---------- Input for this task ----------

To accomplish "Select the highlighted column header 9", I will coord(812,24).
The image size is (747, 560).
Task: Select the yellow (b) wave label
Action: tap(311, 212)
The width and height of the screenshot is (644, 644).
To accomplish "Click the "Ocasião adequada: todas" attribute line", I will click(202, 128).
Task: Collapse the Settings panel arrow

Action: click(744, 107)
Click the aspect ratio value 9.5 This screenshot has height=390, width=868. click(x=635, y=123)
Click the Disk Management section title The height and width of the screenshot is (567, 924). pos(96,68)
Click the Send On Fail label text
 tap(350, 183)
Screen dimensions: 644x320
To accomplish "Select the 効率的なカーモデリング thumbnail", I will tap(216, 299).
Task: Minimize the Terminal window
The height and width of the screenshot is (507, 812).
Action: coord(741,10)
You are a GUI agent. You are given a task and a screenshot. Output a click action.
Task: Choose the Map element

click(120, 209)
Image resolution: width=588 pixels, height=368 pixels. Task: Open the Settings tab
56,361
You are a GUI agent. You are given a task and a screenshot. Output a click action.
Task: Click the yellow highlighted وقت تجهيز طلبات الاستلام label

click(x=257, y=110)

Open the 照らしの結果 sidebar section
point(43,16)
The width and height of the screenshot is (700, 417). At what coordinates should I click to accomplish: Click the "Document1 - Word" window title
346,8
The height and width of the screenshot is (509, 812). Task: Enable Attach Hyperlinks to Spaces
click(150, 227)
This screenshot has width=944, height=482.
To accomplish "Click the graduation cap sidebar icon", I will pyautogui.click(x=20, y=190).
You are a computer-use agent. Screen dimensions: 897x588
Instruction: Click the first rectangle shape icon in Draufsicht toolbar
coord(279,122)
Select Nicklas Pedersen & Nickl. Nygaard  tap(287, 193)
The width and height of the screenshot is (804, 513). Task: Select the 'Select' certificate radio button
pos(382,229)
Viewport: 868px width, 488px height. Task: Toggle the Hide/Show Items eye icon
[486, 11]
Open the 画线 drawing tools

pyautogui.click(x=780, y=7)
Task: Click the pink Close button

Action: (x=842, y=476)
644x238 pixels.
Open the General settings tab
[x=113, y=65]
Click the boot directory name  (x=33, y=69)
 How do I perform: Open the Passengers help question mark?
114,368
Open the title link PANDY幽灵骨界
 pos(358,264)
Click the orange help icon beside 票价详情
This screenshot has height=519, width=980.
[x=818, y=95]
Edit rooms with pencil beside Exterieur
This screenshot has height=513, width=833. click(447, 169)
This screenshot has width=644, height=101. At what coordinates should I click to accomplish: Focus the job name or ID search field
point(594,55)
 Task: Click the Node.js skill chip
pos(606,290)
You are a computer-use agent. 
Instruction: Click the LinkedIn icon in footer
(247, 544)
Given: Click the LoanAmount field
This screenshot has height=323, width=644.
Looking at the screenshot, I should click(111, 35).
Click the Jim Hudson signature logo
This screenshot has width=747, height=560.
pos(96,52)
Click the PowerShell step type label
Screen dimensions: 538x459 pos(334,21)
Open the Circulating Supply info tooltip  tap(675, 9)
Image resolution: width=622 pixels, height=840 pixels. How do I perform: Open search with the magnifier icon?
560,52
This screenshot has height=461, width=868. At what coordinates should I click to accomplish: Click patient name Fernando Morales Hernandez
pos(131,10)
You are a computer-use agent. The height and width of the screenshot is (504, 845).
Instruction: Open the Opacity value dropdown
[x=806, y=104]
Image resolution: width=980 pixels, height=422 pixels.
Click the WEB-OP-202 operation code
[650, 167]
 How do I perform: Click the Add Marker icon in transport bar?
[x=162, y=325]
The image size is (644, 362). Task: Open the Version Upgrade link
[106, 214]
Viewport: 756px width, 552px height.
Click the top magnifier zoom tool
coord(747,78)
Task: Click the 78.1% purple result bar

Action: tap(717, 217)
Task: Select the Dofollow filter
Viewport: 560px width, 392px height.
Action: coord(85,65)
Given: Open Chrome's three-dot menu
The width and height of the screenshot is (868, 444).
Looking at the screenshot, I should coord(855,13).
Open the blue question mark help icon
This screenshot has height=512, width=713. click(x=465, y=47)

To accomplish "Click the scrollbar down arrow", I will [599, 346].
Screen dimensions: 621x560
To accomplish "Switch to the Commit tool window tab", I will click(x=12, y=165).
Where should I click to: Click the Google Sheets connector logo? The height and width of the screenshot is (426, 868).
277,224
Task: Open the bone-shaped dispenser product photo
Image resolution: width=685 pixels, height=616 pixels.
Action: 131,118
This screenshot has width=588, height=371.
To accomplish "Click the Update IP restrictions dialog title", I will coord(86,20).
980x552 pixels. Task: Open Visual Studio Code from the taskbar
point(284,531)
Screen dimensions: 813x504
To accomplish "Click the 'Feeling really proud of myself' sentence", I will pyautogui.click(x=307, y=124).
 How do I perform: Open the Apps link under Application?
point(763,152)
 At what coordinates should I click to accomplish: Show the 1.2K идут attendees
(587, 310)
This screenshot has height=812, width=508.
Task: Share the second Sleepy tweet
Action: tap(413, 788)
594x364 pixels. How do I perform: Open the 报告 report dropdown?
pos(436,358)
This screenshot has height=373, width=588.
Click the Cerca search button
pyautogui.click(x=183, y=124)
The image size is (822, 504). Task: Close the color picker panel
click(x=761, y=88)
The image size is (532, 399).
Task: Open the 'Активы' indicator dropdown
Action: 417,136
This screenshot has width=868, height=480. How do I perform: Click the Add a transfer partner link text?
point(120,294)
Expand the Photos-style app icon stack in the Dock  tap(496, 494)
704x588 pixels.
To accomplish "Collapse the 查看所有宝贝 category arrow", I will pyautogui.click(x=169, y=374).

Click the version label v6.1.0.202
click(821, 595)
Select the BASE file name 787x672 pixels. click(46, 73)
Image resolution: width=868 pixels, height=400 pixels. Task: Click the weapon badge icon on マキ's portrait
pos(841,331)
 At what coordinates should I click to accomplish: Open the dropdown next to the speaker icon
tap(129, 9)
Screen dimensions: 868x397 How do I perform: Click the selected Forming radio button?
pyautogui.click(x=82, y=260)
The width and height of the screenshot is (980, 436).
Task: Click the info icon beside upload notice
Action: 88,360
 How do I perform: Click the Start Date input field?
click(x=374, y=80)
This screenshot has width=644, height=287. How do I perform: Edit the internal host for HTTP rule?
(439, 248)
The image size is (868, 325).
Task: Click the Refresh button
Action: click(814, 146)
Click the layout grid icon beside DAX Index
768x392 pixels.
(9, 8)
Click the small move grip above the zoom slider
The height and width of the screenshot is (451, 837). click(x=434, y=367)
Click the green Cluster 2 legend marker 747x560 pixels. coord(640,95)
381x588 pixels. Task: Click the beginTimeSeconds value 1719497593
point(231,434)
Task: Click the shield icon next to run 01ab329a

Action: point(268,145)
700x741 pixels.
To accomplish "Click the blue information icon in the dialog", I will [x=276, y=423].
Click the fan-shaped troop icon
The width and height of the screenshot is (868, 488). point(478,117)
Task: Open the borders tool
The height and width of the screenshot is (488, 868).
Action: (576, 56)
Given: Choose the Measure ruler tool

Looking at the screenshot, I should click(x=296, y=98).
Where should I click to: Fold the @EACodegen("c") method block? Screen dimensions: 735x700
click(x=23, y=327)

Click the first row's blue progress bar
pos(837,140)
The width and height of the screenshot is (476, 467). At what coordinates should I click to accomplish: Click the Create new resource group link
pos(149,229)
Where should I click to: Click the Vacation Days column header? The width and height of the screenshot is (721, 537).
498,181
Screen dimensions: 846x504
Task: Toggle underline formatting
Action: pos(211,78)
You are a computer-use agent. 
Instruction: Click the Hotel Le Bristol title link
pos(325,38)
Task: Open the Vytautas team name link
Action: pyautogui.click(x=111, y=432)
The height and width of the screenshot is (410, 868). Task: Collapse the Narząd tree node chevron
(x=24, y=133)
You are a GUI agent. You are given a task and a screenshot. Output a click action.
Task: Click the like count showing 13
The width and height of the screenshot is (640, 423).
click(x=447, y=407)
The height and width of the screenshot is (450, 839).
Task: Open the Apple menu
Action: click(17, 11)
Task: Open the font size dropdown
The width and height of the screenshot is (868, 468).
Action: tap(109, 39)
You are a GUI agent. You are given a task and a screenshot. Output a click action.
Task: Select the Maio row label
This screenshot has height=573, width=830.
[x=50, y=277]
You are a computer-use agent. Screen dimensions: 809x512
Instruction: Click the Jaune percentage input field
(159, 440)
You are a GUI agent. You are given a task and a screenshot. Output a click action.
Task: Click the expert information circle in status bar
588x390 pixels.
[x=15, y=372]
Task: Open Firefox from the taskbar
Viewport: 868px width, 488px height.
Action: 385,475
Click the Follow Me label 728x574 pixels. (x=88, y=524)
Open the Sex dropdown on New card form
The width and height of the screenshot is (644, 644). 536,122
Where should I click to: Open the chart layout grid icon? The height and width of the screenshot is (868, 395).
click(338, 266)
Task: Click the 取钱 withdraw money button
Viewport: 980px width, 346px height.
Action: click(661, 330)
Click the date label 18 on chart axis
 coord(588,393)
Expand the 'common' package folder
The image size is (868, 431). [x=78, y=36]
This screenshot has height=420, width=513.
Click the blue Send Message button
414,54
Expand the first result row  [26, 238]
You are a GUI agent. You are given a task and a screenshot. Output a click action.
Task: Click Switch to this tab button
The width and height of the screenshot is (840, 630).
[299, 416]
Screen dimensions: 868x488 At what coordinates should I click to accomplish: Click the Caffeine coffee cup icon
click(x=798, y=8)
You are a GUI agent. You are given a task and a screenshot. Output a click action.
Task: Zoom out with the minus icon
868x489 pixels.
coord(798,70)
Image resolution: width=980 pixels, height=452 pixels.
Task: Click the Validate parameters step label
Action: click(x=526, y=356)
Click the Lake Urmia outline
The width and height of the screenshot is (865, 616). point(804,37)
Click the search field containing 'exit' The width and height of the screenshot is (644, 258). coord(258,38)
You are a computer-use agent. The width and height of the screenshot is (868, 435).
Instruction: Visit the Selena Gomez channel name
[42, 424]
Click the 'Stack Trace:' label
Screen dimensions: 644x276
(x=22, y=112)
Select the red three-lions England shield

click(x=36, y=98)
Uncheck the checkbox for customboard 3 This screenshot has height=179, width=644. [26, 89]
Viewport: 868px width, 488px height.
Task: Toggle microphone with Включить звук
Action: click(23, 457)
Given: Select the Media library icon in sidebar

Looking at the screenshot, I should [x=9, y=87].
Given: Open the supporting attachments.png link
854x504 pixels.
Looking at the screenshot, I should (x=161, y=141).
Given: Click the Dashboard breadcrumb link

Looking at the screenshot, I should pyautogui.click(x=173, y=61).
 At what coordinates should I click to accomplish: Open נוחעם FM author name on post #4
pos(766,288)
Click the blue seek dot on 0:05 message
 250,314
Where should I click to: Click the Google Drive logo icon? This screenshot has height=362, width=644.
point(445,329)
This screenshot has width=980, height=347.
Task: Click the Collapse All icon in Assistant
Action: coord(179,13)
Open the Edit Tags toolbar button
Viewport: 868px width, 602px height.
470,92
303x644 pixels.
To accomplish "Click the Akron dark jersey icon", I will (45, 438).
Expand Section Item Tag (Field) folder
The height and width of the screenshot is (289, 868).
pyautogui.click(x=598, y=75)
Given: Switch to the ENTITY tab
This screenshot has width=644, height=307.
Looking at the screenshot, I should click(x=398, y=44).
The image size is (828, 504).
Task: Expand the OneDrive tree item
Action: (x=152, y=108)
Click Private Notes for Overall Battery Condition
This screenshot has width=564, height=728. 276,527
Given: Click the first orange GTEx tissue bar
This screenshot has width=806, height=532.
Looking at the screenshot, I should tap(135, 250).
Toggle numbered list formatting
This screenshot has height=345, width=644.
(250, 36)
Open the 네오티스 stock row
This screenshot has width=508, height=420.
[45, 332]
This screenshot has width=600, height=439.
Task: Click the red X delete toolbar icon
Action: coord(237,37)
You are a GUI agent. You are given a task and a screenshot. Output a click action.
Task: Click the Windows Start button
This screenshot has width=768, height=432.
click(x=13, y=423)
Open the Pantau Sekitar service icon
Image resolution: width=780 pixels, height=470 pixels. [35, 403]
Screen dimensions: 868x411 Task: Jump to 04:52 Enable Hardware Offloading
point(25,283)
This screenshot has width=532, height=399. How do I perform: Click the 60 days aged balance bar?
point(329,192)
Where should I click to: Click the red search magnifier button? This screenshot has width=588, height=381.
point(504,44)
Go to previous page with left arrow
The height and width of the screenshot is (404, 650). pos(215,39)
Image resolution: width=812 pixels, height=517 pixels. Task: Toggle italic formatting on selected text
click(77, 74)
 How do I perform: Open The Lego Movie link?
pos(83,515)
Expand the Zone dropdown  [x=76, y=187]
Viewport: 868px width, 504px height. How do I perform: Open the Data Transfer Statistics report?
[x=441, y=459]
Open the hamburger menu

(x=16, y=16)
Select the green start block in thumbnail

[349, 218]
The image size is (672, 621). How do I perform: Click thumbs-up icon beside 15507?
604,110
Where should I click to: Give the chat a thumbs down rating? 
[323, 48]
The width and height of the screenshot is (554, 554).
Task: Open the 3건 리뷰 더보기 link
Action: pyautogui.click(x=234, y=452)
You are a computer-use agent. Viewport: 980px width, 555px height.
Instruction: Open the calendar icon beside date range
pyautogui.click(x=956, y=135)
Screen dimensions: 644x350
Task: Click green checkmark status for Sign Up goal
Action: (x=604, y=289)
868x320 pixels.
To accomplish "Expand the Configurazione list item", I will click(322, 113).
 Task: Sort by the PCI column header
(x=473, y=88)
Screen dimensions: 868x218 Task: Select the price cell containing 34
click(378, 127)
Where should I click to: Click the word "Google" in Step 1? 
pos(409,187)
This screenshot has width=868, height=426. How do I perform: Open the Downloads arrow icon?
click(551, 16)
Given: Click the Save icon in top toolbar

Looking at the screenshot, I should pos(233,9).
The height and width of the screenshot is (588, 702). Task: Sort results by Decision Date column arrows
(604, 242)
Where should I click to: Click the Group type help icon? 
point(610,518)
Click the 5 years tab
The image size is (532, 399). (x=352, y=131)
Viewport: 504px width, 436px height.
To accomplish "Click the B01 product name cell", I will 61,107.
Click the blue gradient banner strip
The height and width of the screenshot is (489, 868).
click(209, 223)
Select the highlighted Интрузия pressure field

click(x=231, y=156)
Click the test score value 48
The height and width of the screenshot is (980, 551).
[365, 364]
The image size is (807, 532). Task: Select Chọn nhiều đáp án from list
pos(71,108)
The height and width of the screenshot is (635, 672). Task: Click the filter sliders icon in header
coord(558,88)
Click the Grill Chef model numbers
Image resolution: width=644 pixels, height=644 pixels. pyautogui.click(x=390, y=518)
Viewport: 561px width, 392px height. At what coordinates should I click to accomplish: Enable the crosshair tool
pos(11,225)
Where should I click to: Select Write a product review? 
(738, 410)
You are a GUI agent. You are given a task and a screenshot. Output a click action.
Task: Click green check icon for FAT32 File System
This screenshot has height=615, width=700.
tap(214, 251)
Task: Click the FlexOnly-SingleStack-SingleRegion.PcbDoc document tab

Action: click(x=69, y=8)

----------

**Aim of the task:**
Report all lines above with "orange".

**Final answer:**
Click the orange help icon beside 票价详情
Given: Click the first orange GTEx tissue bar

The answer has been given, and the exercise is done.